NB: The operations discussed above are binary Boolean operations. The "wiki manipulations" list consists of unary operations. For consistency with reverse Polish, the Wikidata list of items for a PagePile PP1 of Wikipedia pages should be represented with a notation like

PP1 wd

and used only in "where" statements.

Developing search strategies[edit]

If hand compiled lists are also noted in full, a complete "search strategy" can be documented using terms of PagePile.
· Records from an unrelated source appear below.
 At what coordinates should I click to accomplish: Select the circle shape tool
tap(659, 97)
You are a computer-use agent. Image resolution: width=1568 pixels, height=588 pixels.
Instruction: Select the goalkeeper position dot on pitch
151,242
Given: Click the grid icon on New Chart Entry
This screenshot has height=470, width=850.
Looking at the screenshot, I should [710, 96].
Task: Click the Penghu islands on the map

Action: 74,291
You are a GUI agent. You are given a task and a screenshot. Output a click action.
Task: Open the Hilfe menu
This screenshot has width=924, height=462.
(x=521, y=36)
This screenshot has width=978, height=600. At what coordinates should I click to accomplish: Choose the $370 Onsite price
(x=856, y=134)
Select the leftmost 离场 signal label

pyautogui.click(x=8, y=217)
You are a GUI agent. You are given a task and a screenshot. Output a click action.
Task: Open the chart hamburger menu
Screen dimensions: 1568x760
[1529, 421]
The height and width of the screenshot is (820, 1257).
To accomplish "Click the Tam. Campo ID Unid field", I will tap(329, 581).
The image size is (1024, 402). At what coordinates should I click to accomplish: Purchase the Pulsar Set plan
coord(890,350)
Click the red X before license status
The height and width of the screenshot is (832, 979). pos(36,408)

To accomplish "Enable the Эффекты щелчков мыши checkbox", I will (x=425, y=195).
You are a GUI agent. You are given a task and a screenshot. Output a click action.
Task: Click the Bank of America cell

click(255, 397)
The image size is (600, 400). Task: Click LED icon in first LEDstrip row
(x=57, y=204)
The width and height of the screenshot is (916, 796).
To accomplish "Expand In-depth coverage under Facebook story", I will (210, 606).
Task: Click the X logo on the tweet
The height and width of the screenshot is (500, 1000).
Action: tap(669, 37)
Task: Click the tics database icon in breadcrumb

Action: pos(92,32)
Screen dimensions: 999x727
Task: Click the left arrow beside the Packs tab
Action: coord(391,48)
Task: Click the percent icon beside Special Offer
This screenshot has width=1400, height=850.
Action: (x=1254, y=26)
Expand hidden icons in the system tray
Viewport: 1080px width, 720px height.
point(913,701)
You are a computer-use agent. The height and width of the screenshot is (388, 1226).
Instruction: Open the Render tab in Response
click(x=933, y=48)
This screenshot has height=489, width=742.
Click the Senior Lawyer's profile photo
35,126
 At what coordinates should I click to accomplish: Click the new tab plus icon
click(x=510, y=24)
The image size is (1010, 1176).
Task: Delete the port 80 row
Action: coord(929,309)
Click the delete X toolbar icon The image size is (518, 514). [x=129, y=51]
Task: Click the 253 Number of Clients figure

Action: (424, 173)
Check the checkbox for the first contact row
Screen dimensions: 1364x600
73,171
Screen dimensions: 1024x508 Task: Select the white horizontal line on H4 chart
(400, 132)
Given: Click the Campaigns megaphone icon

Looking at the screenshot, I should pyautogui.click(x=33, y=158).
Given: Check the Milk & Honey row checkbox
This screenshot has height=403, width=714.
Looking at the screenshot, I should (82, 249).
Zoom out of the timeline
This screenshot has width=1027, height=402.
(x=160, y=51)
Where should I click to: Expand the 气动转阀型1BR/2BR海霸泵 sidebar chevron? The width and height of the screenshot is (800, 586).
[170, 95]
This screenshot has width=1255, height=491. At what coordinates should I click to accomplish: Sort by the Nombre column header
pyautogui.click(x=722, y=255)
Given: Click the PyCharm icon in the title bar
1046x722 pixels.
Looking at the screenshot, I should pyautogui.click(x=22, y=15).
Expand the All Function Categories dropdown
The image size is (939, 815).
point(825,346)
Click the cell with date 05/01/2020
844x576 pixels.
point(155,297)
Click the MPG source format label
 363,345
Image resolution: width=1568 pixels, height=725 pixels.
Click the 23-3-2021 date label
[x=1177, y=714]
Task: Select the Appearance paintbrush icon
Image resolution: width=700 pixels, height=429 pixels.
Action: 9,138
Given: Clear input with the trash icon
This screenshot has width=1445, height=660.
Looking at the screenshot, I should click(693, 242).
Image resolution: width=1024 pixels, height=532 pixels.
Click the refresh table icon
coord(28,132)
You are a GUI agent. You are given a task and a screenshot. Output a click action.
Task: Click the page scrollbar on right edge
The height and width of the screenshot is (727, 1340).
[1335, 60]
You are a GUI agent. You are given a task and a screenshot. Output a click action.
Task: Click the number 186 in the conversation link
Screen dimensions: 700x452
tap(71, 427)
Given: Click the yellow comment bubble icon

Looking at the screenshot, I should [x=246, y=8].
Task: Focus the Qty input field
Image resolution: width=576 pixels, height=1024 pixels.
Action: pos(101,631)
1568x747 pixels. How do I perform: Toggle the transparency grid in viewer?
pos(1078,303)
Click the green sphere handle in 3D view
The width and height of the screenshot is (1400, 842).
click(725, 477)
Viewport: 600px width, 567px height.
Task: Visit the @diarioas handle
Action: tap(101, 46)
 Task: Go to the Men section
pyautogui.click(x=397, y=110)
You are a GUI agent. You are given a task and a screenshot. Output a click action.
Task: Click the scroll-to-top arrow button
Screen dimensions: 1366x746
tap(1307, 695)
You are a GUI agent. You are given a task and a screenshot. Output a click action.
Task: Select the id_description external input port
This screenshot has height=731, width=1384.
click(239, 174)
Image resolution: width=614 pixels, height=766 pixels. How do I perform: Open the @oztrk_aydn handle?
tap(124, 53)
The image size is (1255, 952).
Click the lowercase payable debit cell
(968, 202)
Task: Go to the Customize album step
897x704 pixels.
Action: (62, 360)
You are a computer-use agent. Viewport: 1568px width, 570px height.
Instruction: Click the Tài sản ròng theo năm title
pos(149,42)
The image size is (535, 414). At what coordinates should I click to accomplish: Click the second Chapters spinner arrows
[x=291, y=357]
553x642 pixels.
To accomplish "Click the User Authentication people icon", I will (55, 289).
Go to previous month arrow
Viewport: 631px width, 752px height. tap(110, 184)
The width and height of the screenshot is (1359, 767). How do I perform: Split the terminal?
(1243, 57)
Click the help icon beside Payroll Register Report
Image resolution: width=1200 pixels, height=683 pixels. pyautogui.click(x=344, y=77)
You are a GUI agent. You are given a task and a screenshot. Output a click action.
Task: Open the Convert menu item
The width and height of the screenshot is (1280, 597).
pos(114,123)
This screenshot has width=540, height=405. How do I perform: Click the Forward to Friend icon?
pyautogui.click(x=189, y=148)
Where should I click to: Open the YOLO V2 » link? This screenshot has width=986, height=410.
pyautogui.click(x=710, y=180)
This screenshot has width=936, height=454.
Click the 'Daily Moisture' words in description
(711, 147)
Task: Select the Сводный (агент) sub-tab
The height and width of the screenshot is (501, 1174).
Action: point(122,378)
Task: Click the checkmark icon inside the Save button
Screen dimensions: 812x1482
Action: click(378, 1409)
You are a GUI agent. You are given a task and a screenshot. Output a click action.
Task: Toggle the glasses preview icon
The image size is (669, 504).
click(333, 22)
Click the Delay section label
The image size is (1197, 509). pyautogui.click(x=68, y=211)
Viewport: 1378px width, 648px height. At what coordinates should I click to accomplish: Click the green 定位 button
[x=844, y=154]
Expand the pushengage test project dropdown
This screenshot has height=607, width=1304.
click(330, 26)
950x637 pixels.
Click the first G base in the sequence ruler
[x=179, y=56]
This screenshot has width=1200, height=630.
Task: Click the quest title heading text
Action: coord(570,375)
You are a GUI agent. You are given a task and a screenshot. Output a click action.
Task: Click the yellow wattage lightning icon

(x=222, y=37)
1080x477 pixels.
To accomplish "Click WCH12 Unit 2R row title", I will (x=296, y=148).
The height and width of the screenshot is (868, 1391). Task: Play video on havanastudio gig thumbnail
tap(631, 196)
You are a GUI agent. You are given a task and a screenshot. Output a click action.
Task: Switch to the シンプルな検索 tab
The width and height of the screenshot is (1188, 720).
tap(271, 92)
In fields such as patent search, such documentation is standard. It helps deal with issues of recall (see w:precision and recall): if some expected search result is missing for unclear reasons, an audit can be done. A developed WikiFactMine search strategy is expected to look something like

initialdictionarypass stopwords exclusive tfidflist exclusive handlist union

That is, a dictionary as submitted will have a standard stop words list removed; and then be processed somewhat in line with tf–idf reasoning to remove, possibly, some very common terms for performance reasons. Then experience with recall may lead to a handlist being added, perhaps including a partial set of aliases for some of the removed terms.

tf–idf surrogate[edit]

The original setting for tf–idf is a matrix where rows are search terms, columns correspond to documents out of a fixed set, and entries count the mentions of a given search term in a given document. In WikiFactMine this becomes the matrix counting hits of a given dictionary term in the current set of papers on which fact mining has been carried out. Columns will be added day-on-day.

Various tf–idf formulae are used, giving summary information for rows. The main reason to look at such numbers, in the WikiFactMine context, would be to screen out dictionary terms that are very common. For example, in a tropical diseases dictionary, "malaria" might well occur with a very high frequency when compared with other diseases. For performance reasons, to pick up better on other diseases, it could be convenient to screen out malaria from the dictionary.

If the a(i), i = 1 to N, are the row entries for a given dictionary term, then

(∑ a(i))2/∑ a(i)2

can be calculated from the row. It will take values at least 1, and larger values when the hits are more evenly spread across the columns. (If there are 100 hits, the extreme cases are 100 when they occur as singletons, 1 when they are all in one paper.) High values reflect a term that occurs often but in a relatively diffuse fashion in the literature being searched.